I begin the evaluation of a patient referred for recurrent UTI by first trying to determine if they are having symptoms from infections. This sounds simplistic but it might be surprising to learn the number of patients who either do not have a history of symptoms (so very unlikely to have UTI) or have symptoms without evidence of bacteria. Those with urinary symptoms without bacteria should have an investigation of an alternate cause.
Invasive testing such as looking into the bladder with a scope (cystoscopy) or radiology tests including ultrasound or CT are not routinely ordered on all patients with recurrent UTI. However, those patients who have a history to suggest an abnormality of the kidney or bladder such as a prior pelvic surgery, prior kidney or bladder stones, or pelvic radiation may benefit from a more detailed evaluation. But it is important to remember that most patients with recurrent infections will not have a complicating factor that would show up on an ultrasound or scope looking in the bladder.
If an underlying abnormality is not identified, there are numerous strategies to reduce the frequency of recurrent UTI. Many of these focus on attempting to restore the normal bacteria inhabiting the bladder and vagina, by reducing the need for further antibiotics.
Cranberry prophylaxis has shown mixed results with cranberry juice probably providing some benefits but limited by a taste most people find objectionable. Cranberry extracts have widely varying levels of the proantrhrocyadins (PAC) thought to prevent UTI and may not be reliable for that reason.
Recent evidence supports the use of D-mannose, a sugar which can be taken twice daily by mouth, in reducing the risk of recurrent infections. While not thought to be effective for all types of bacteria, it is likely to be active against the most common types of bacteria causing urinary tract infections. My clinical experience with D-mannose with hundreds of patients over several years suggests that it has a significant impact on the rates of urinary tract infections. I recommend this for most of my recurrent UTI patients.
In some women, the use of longer courses of low-dose antibiotics may provide benefit. While these preventative (prophylactic) antibiotics reduce the occurrence of infections while the medication is taken, risk of infection typically returns upon stopping. There are risks of side effects (some severe) from these longer courses and there is no evidence supporting taking antibiotics in this way for multiple years. I uncommonly use low-dose prophylaxis in my recurrent UTI patients and typically only for 3-6 months.
Women who have undergone menopause or who are near menopause can see a reduction in the frequency of infection by using estrogen applied directly to the vagina. Risks are lower than those of estrogen taken by mouth because absorption by the rest of the body of vaginal estrogen is low. Even women with a history of breast cancer may discuss use of vaginal estrogen with their oncologist.

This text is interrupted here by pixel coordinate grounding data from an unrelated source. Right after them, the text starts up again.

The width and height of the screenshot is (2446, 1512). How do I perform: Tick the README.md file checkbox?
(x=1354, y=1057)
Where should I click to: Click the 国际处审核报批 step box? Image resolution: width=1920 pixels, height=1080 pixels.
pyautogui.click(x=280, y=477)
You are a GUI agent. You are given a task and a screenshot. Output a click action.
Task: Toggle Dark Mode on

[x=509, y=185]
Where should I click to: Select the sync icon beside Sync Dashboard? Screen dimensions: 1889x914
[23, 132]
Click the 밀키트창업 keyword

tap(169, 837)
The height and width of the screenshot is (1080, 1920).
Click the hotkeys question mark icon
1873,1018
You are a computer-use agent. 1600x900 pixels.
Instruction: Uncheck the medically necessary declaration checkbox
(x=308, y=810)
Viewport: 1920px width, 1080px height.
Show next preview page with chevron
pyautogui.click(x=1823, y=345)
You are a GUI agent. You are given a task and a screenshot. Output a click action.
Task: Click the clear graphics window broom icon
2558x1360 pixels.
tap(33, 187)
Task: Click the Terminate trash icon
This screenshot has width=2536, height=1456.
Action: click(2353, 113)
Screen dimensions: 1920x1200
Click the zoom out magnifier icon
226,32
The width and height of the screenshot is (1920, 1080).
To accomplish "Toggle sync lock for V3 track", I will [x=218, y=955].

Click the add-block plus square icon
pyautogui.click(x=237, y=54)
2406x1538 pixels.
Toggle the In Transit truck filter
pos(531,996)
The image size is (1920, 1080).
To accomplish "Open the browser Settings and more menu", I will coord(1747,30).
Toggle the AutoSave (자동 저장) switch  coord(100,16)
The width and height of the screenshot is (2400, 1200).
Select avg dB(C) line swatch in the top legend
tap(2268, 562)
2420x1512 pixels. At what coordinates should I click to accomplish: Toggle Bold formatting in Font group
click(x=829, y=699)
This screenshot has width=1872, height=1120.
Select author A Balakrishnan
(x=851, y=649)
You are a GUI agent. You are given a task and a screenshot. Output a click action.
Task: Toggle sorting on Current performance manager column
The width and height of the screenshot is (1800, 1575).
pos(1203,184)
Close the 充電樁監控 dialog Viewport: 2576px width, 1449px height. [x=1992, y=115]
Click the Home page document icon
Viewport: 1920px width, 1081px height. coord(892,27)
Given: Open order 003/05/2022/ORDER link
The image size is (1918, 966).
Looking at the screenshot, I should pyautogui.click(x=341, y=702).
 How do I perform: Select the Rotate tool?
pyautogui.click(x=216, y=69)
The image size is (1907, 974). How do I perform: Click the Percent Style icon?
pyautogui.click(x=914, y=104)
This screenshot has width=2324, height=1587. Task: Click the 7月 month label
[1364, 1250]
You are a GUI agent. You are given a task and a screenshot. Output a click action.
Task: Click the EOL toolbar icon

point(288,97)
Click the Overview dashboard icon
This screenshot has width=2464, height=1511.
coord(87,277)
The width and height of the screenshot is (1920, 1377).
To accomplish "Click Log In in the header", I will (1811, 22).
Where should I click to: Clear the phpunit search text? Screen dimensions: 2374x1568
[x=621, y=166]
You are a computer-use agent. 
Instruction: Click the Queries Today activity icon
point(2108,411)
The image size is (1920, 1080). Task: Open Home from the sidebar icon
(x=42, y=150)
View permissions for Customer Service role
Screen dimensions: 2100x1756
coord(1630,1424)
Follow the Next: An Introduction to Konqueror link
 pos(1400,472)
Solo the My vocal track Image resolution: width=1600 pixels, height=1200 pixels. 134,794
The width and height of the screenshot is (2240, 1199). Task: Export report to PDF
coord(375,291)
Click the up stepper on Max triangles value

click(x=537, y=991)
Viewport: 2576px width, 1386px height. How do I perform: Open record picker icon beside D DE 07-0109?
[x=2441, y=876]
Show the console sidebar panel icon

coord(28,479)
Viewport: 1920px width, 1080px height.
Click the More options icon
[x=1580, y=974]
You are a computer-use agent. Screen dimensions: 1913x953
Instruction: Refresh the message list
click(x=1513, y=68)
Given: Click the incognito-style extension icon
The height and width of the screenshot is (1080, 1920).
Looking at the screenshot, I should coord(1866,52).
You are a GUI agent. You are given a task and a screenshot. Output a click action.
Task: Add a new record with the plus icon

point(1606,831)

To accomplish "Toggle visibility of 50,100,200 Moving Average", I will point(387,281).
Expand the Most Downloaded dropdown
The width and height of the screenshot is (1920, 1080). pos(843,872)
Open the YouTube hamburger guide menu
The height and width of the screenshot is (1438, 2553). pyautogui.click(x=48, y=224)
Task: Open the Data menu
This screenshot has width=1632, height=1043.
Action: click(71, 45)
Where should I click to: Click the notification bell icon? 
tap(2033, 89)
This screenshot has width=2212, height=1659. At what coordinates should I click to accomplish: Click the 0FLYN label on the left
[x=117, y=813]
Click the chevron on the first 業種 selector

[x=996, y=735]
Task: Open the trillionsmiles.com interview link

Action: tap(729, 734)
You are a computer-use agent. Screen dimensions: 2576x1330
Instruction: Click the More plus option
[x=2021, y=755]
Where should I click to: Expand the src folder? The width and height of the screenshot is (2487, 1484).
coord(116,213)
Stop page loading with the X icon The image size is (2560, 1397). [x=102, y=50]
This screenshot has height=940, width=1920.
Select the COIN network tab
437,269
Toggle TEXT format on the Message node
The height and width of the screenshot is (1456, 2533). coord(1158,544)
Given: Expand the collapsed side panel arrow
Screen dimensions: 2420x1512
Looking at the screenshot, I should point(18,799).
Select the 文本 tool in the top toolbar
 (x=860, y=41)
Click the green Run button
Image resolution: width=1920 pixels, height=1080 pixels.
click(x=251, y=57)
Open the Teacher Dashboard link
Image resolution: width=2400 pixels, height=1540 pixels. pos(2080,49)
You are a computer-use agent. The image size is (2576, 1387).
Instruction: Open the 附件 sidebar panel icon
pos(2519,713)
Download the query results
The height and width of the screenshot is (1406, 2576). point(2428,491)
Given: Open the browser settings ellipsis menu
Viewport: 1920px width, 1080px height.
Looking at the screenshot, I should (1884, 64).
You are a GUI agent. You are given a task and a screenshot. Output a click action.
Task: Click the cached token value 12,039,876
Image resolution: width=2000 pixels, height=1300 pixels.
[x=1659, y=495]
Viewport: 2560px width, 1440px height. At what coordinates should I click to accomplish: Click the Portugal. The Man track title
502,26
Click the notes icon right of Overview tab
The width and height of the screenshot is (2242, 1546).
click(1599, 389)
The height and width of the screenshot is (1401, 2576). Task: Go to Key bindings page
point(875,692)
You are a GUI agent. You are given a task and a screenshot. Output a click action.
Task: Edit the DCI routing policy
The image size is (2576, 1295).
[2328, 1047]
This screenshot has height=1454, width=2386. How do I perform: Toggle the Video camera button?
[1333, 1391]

Recurrent UTI represent a significant problem for millions of women in which the antibiotic treatment of the last infection can contribute to development of the next infection by harming normal bacteria which live in the vagina and bladder. Patients benefit from an evaluation that rules out complicating factors and women without these factors do not require longer courses of antibiotics for treatment of infections. There are various means of prevention of recurrent UTI including use of antibiotic prevention but also use of non-antibiotic agents including cranberry juice, D-mannose, and vaginal estrogen.